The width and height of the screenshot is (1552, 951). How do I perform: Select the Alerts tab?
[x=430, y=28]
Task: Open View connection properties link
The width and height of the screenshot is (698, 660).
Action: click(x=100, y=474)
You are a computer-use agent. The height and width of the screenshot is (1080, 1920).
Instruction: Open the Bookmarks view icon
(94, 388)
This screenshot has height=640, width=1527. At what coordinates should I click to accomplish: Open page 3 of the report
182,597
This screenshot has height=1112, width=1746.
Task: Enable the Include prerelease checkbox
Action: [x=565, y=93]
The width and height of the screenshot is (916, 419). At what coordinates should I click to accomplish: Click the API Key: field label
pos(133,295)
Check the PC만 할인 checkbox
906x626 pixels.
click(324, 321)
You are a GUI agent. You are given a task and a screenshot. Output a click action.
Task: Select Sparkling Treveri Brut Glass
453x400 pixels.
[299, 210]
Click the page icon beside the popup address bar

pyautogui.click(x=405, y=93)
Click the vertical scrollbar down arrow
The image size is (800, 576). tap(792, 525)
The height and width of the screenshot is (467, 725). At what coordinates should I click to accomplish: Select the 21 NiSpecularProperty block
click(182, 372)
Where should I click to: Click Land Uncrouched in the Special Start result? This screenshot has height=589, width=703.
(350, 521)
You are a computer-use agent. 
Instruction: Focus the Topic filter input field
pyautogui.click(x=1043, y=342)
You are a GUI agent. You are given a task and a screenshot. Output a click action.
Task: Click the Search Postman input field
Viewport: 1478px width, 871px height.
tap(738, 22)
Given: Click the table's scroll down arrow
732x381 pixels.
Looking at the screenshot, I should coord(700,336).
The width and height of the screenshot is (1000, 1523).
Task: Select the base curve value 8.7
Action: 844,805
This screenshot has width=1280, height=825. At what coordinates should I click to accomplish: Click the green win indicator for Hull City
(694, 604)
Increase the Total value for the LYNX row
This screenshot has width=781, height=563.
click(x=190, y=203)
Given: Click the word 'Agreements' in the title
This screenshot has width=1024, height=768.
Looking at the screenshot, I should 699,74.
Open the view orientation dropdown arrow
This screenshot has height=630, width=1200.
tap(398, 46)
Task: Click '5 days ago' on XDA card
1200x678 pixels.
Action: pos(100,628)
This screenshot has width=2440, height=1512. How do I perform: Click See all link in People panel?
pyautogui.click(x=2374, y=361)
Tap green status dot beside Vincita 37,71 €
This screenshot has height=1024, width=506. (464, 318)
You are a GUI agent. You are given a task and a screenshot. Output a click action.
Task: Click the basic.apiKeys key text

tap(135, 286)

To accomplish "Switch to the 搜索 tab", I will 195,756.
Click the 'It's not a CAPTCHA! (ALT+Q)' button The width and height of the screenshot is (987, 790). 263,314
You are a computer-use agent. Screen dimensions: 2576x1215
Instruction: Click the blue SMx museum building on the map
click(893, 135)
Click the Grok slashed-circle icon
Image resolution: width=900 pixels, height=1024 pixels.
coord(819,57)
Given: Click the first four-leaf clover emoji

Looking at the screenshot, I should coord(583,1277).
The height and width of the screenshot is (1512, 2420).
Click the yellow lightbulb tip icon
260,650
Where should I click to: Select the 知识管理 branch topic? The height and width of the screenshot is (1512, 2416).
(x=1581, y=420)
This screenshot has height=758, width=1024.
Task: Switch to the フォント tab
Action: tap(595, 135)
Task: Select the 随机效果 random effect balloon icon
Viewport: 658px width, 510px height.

-- Exercise goal --
Copy out, word for word, the stretch of the records from the line containing "Where should I click to: Select" through the end of the records.

-- Problem solution --
Where should I click to: Select the 知识管理 branch topic? The height and width of the screenshot is (1512, 2416).
(x=1581, y=420)
This screenshot has height=758, width=1024.
Task: Switch to the フォント tab
Action: tap(595, 135)
Task: Select the 随机效果 random effect balloon icon
Viewport: 658px width, 510px height.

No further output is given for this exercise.